● **Work item**:
Exactly the lines from the one holding "Given: Tap the folder-style icon above 币币" through the end of the material below must be printed, nothing more, and the pictures must be dropped.

● **Supplied information**:
#####
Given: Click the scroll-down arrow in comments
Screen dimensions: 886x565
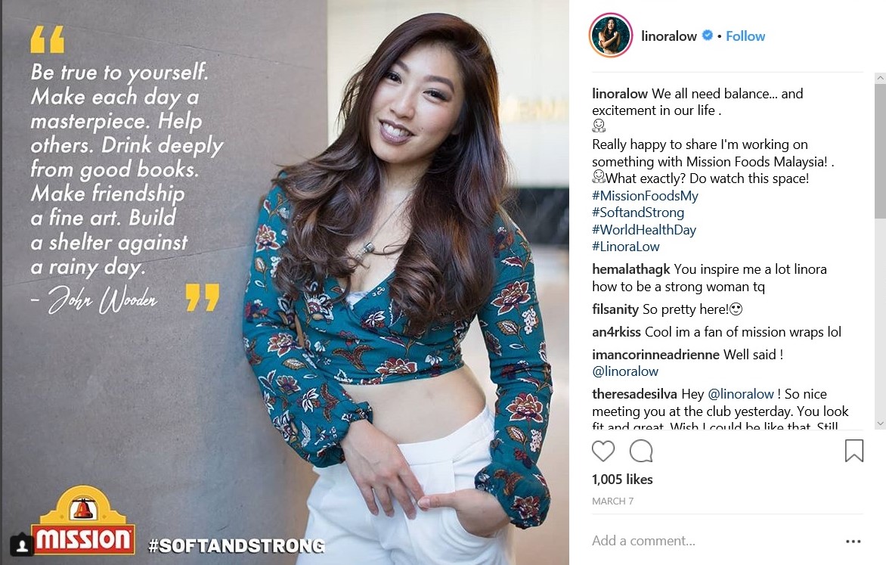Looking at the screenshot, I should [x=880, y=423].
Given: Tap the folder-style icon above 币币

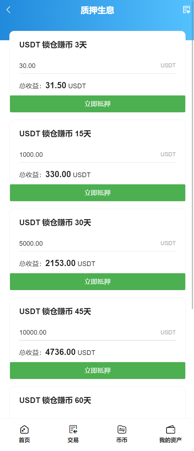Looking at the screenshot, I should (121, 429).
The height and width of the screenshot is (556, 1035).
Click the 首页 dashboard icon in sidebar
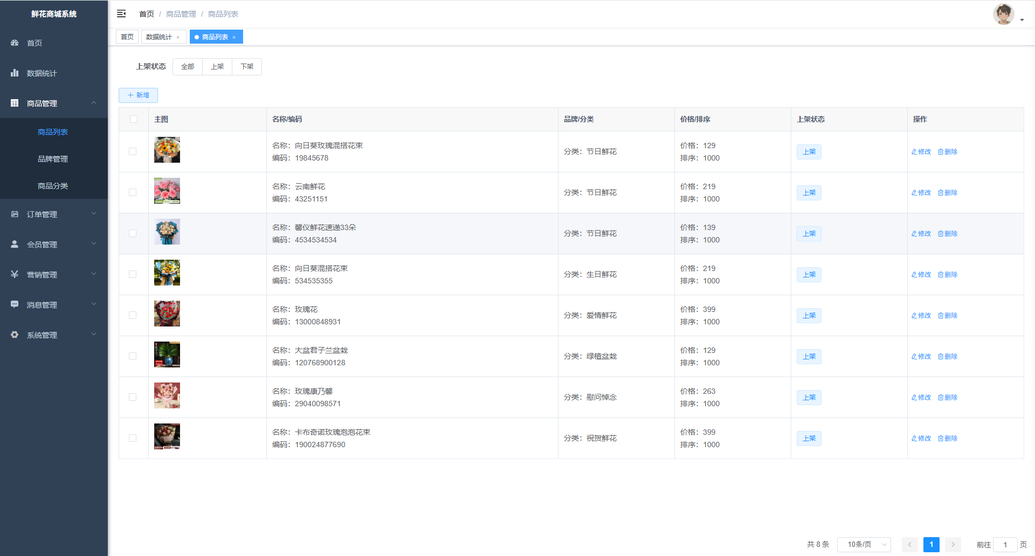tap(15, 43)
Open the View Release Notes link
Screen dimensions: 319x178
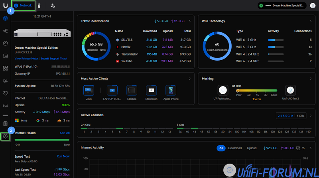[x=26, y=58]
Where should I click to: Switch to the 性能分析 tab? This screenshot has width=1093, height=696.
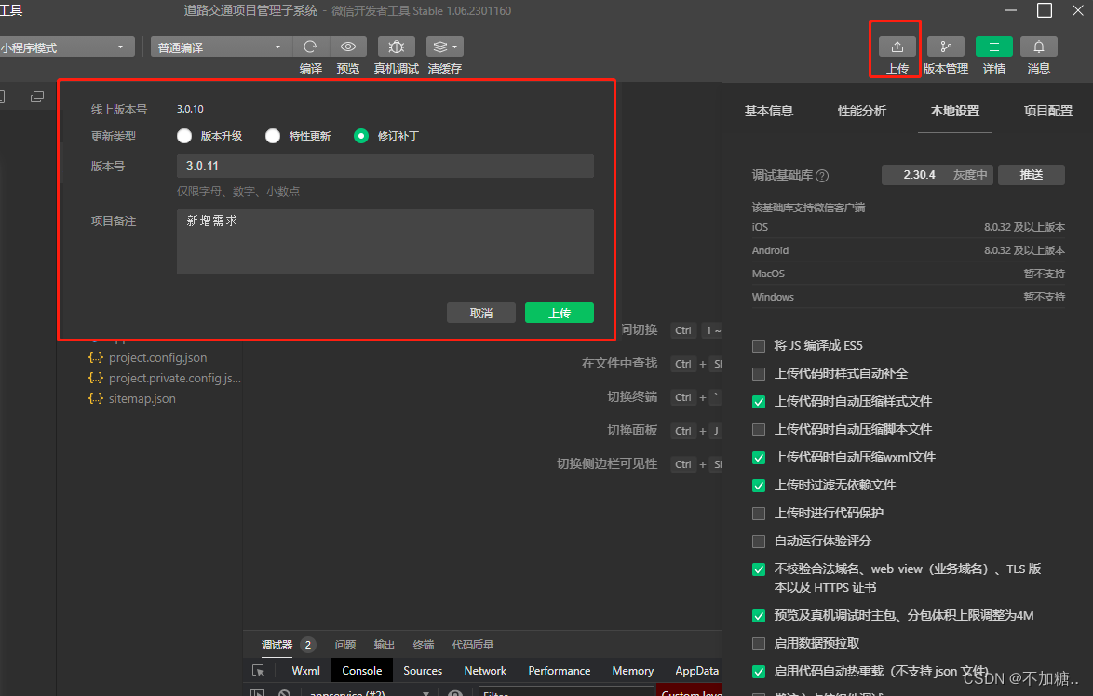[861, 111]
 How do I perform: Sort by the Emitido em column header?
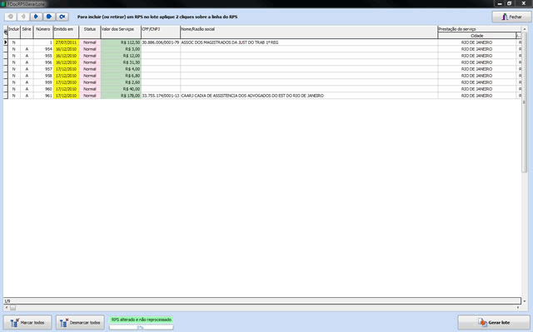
#####
● **Result below**:
Given: Tap the folder-style icon above 币币

Looking at the screenshot, I should (121, 429).
The height and width of the screenshot is (556, 1035).
Click the 首页 dashboard icon in sidebar
tap(15, 43)
Open the View Release Notes link
Screen dimensions: 319x178
[x=26, y=58]
Where should I click to: Switch to the 性能分析 tab? This screenshot has width=1093, height=696.
[861, 111]
 How do I perform: Sort by the Emitido em column header?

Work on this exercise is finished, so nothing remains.